(Beginning of DATA EXCERPTS)

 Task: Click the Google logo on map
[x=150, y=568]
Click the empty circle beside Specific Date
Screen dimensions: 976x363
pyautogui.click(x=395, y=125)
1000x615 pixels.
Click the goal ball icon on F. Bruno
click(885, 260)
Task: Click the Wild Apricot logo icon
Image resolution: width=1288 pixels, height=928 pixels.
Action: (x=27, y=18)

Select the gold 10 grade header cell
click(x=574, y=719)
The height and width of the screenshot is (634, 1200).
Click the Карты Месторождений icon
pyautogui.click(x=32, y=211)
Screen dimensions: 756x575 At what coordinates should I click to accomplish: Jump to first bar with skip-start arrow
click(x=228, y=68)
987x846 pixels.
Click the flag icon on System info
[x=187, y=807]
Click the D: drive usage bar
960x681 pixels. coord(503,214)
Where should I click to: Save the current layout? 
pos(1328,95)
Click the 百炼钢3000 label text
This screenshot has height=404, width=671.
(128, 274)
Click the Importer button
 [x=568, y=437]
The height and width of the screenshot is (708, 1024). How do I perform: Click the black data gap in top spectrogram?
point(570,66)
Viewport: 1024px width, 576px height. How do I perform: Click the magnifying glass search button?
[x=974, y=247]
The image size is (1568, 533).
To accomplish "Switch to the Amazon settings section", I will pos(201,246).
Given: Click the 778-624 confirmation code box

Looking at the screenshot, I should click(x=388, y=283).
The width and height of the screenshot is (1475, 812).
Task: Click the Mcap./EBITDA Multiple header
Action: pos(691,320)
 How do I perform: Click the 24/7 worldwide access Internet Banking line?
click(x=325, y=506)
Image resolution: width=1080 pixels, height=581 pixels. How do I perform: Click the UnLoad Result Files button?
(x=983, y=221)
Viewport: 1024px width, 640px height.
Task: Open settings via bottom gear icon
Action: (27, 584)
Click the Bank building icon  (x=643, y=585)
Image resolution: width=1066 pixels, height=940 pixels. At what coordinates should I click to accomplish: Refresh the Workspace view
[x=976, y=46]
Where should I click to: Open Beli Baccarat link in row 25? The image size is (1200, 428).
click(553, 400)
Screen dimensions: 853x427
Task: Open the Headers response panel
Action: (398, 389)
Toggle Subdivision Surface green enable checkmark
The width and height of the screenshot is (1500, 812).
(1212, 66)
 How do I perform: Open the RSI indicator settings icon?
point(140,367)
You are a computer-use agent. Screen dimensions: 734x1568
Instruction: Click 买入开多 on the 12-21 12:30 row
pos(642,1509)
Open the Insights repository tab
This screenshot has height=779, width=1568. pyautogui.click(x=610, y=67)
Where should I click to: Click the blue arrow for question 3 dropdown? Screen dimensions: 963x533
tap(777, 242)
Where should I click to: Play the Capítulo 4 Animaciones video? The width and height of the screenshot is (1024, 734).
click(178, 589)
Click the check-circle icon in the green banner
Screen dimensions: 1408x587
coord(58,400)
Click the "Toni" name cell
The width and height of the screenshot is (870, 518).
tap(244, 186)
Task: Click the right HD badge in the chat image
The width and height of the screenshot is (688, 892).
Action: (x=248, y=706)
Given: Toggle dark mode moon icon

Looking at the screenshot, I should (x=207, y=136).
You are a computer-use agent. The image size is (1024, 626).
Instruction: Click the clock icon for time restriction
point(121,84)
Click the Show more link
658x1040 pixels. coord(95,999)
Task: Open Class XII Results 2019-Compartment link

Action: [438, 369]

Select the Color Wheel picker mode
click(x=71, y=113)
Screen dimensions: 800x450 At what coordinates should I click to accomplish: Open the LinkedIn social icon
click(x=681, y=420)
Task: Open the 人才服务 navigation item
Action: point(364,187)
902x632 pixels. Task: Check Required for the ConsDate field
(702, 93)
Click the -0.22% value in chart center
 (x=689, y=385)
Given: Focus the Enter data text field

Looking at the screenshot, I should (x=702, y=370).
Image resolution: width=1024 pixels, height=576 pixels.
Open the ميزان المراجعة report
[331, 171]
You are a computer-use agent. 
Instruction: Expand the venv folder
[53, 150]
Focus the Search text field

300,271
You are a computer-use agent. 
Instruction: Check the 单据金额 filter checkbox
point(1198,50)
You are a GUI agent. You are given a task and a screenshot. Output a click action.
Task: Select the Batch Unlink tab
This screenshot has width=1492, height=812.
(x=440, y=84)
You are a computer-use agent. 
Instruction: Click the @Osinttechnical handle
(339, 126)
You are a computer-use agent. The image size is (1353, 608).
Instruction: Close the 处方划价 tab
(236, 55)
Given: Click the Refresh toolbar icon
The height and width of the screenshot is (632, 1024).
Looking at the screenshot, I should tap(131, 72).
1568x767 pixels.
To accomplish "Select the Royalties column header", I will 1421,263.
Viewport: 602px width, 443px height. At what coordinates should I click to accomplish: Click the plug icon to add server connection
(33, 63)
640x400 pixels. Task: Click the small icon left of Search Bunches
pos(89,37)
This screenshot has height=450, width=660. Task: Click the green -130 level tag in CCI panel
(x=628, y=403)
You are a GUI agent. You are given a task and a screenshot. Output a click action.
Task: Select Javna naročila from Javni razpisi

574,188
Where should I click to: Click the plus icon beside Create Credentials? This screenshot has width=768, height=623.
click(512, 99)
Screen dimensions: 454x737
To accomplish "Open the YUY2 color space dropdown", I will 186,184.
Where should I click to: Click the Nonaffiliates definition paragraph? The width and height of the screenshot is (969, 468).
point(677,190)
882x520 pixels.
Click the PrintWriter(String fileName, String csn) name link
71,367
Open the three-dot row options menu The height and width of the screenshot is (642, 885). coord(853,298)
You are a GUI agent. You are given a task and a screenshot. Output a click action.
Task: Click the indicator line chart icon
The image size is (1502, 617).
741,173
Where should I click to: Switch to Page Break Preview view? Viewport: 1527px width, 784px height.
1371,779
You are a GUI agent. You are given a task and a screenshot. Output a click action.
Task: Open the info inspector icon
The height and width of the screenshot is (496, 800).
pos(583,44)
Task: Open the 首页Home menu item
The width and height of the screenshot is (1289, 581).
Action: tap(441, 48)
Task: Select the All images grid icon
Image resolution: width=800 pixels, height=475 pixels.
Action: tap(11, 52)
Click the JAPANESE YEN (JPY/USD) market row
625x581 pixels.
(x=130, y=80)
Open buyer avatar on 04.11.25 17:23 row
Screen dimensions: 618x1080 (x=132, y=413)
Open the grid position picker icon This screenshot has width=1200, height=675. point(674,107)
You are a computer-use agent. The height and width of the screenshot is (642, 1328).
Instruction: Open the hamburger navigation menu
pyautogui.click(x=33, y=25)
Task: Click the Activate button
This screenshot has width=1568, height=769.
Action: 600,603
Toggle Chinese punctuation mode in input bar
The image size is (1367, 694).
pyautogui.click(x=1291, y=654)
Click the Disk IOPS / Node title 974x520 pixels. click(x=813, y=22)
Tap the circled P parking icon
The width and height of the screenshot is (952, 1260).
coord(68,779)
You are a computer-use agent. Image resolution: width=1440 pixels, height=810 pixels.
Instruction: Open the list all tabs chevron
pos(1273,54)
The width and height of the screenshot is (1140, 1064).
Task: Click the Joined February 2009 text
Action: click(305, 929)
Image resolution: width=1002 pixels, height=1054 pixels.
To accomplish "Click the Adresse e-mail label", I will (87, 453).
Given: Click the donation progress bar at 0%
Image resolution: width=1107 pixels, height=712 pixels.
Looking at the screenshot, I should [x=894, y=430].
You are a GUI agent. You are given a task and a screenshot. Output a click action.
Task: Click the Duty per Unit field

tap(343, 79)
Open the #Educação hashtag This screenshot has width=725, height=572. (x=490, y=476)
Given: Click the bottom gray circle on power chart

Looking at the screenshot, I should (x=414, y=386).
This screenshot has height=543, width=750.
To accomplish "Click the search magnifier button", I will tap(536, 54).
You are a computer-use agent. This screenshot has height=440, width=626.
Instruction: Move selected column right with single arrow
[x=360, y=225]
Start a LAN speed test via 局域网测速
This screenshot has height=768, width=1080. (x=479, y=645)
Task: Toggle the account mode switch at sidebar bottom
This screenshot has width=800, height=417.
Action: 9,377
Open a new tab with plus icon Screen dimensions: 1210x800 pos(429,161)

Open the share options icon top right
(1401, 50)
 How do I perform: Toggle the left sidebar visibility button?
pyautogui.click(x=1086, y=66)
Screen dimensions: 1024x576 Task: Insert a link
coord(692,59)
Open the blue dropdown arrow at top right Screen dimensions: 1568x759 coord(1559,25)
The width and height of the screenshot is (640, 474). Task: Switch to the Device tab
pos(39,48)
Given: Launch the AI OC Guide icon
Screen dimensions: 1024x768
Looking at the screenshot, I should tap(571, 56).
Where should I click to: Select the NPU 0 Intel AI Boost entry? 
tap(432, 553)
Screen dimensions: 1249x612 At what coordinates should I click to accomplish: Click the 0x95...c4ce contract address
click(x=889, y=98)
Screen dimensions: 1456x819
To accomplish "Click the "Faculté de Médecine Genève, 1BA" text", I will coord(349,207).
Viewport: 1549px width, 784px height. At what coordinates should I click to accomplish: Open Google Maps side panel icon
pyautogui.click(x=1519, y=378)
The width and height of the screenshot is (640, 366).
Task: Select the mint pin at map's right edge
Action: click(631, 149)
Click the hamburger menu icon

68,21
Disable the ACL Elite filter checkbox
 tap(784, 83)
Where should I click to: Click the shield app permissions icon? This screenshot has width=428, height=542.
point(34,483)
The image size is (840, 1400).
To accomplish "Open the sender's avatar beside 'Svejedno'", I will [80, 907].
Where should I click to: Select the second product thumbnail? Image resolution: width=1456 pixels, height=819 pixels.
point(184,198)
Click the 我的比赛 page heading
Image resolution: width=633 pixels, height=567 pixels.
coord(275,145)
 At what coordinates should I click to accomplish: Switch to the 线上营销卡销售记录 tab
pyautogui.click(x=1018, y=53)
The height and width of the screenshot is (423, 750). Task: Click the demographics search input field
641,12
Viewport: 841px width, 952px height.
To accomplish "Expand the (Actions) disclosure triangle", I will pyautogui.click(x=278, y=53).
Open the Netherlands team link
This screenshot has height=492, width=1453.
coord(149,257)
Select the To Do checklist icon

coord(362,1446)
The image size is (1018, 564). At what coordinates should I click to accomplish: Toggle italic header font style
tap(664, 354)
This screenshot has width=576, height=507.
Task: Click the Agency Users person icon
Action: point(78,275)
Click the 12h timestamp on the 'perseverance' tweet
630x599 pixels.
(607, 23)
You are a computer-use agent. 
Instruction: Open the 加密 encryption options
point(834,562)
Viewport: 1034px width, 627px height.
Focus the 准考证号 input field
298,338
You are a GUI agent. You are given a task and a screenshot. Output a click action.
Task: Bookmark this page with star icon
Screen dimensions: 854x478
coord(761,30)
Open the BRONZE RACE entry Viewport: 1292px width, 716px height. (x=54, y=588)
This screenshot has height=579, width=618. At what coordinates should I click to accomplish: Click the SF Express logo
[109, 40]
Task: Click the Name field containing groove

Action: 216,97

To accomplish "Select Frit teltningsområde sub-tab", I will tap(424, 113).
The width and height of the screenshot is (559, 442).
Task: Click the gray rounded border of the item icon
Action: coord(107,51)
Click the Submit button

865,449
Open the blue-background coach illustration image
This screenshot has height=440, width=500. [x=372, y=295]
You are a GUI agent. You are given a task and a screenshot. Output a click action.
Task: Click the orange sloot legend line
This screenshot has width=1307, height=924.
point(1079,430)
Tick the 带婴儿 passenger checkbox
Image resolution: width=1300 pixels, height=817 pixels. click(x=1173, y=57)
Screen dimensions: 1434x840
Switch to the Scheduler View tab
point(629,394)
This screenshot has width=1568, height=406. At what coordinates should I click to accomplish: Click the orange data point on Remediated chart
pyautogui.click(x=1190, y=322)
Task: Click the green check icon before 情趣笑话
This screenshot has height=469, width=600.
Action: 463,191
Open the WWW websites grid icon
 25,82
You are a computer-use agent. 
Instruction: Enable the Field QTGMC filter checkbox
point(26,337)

(End of DATA EXCERPTS)

* _HOW TO COMPLETE THIS TASK_
Your response should be the exact lines running from the one with "Open the WWW websites grid icon" to the final line of the material above.

* _EXERCISE OUTPUT_
Open the WWW websites grid icon
 25,82
You are a computer-use agent. 
Instruction: Enable the Field QTGMC filter checkbox
point(26,337)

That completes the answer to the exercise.